GGUF: Breeze-7B-Instruct-v1_0

Use llama.cpp to convert Breeze-7B-Instruct-v1_0 into 3 gguf models.

Name Quant method Bits Size Use case
breeze-7b-instruct-v1_0-q4_k_m.gguf Q4_K_M 4 4.54 GB medium, balanced quality - recommended
breeze-7b-instruct-v1_0-q5_k_m.gguf Q5_K_M 5 5.32 GB large, very low quality loss - recommended
breeze-7b-instruct-v1_0-q6_k.gguf Q6_K 6 6.14 GB very large, extremely low quality loss

How to locally use those models by UI

  1. Download the app from LM Studio

  2. Search "YC-Chen/Breeze-7B-Instruct-v1_0-GGUF"

  1. Download the preset breeze_7b_instruct.preset.json and the gguf breeze-7b-instruct-v1_0-q6_k.gguf

  1. Choose the right model/preset and start conversation

How to locally use those models by Python codes

  1. Install ctransformers

Run one of the following commands, according to your system:

# Base ctransformers with no GPU acceleration
pip install ctransformers
# Or with CUDA GPU acceleration
pip install ctransformers[cuda]
# Or with AMD ROCm GPU acceleration (Linux only)
CT_HIPBLAS=1 pip install ctransformers --no-binary ctransformers
# Or with Metal GPU acceleration for macOS systems only
CT_METAL=1 pip install ctransformers --no-binary ctransformers
  1. Simple code
from ctransformers import AutoModelForCausalLM

# Set gpu_layers to the number of layers to offload to GPU. Set to 0 if no GPU acceleration is available on your system.
llm = AutoModelForCausalLM.from_pretrained(
    "YC-Chen/Breeze-7B-Instruct-v1_0-GGUF",
    model_file="breeze-7b-instruct-v1_0-q6_k.gguf",
    model_type="mistral",
    context_length=8000,
    gpu_layers=50)

from transformers import AutoTokenizer
tokenizer = AutoTokenizer.from_pretrained("MediaTek-Research/Breeze-7B-Instruct-v1_0")

gen_kwargs = dict(
    max_new_tokens=1024,
    repetition_penalty=1.1,
    stop=["[INST]"],
    temperature=0.0,
    top_p=0.0,
    top_k=1,
)

chat = [
  {"role": "system", "content": "You are a helpful AI assistant built by MediaTek Research.
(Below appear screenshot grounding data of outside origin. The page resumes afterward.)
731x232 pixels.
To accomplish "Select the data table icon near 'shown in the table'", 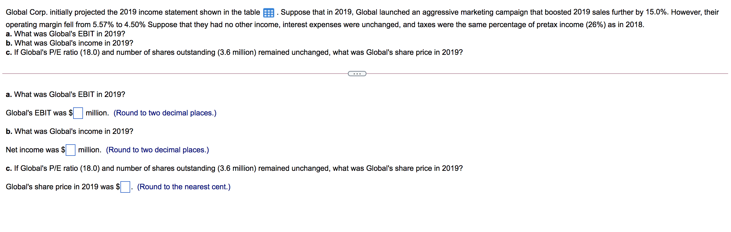I will coord(268,12).
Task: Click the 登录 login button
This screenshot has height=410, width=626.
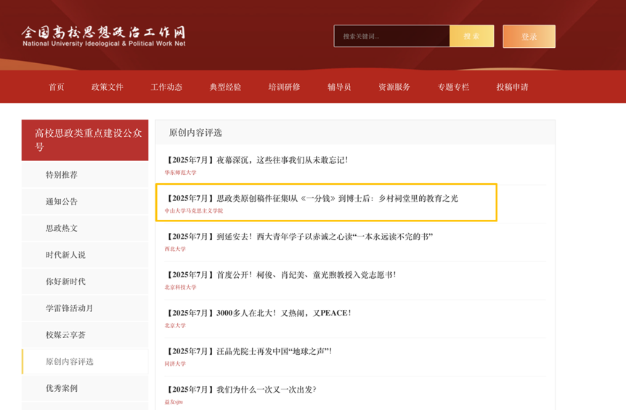Action: point(529,37)
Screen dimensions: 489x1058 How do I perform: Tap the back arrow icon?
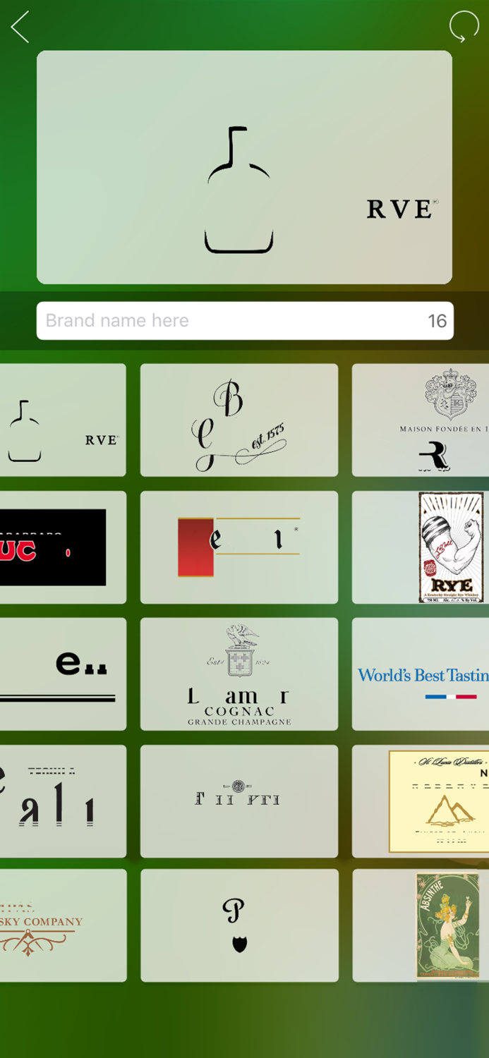point(20,27)
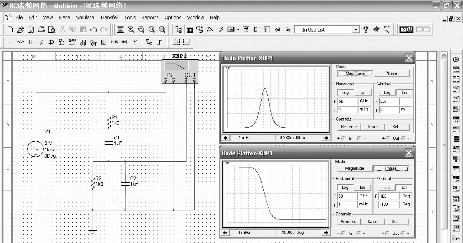Open the file with the Open folder icon
The image size is (463, 243).
(x=20, y=29)

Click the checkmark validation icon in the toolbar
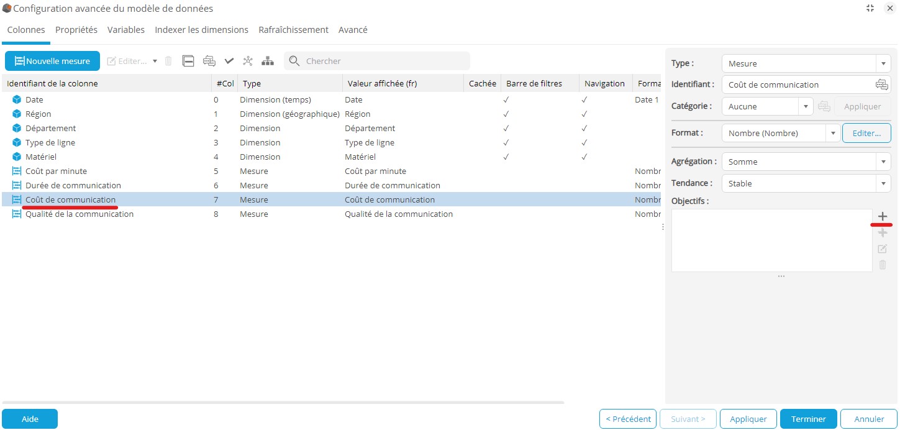[x=229, y=61]
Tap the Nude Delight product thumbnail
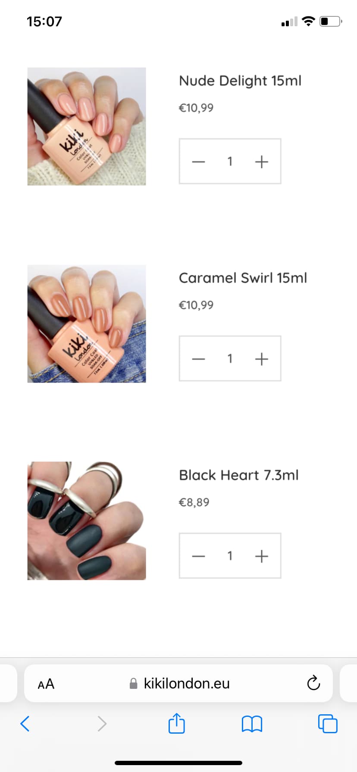The image size is (357, 772). [x=87, y=126]
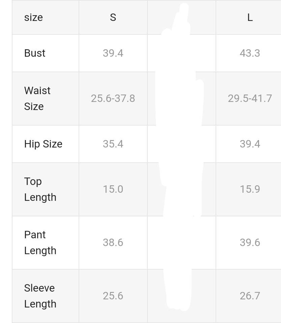Select the S size column header
Screen dimensions: 281x323
pos(113,18)
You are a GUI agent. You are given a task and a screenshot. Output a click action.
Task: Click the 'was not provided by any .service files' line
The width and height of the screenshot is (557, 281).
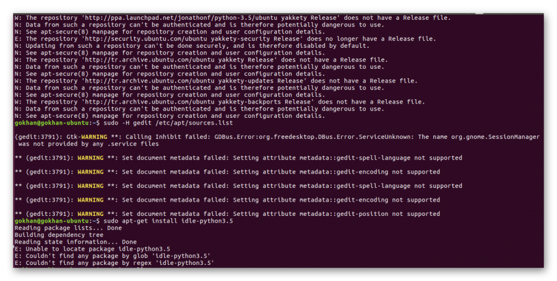click(89, 144)
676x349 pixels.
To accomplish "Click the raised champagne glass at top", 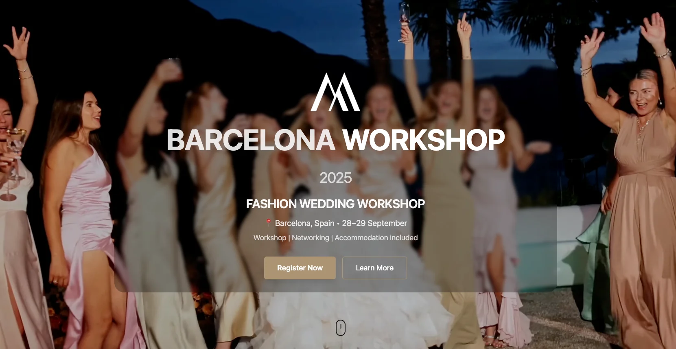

The user you are helping speaks Traditional Chinese and comes from Taiwan."},
  {"role": "user", "content": "請介紹五樣台灣小吃"}
]
for text in llm(tokenizer.apply_chat_template(chat, tokenize=False), stream=True, **gen_kwargs):
    print(text, end="", flush=True)

# 以下推薦五樣台灣的小吃:
# 
# 1. 蚵仔煎 (Oyster omelette) - 蚵仔煎是一種以蛋、麵皮和蚵仔為主要食材的傳統美食。它通常在油鍋中煎至金黃色,外酥內嫩,並帶有一股獨特的香氣。蚵仔煎是一道非常受歡迎的小吃,經常可以在夜市或小吃店找到。
# 2. 牛肉麵 (Beef noodle soup) - 牛肉麵是台灣的經典美食之一,它以軟嫩的牛肉和濃郁的湯頭聞名。不同地區的牛肉麵可能有不同的口味和配料,但通常都會包含麵條、牛肉、蔬菜和調味料。牛肉麵在全台灣都有不少知名店家,例如林東芳牛肉麵、牛大哥牛肉麵等。
# 3. 鹹酥雞 (Fried chicken) - 鹹酥雞是一種以雞肉為主要食材的快餐。它通常會經過油炸處理,然後搭配多種蔬菜和調味料。鹹酥雞的口味因地區而異,但通常都會有辣、甜、鹹等不同風味。鹹酥雞經常可以在夜市或路邊攤找到,例如鼎王鹹酥雞、鹹酥G去等知名店家。
# 4. 珍珠奶茶 (Bubble tea) - 珍珠奶茶是一種以紅茶為基底的飲品,加入珍珠(Q彈的小湯圓)和鮮奶。它起源於台灣,並迅速成為全球流行的飲料。珍珠奶茶在全台灣都有不少知名品牌,例如茶湯會、五桐號等。
# 5. 臭豆腐 (Stinky tofu) - 臭豆腐是一種以發酵豆腐為原料製作的傳統小吃。它具有強烈的氣味,但味道獨特且深受台灣人喜愛。臭豆腐通常會搭配多種調味料和配料,例如辣椒醬、蒜泥、酸菜等。臭豆腐在全台灣都有不少知名店家,例如阿宗麵線、大勇街臭豆腐等。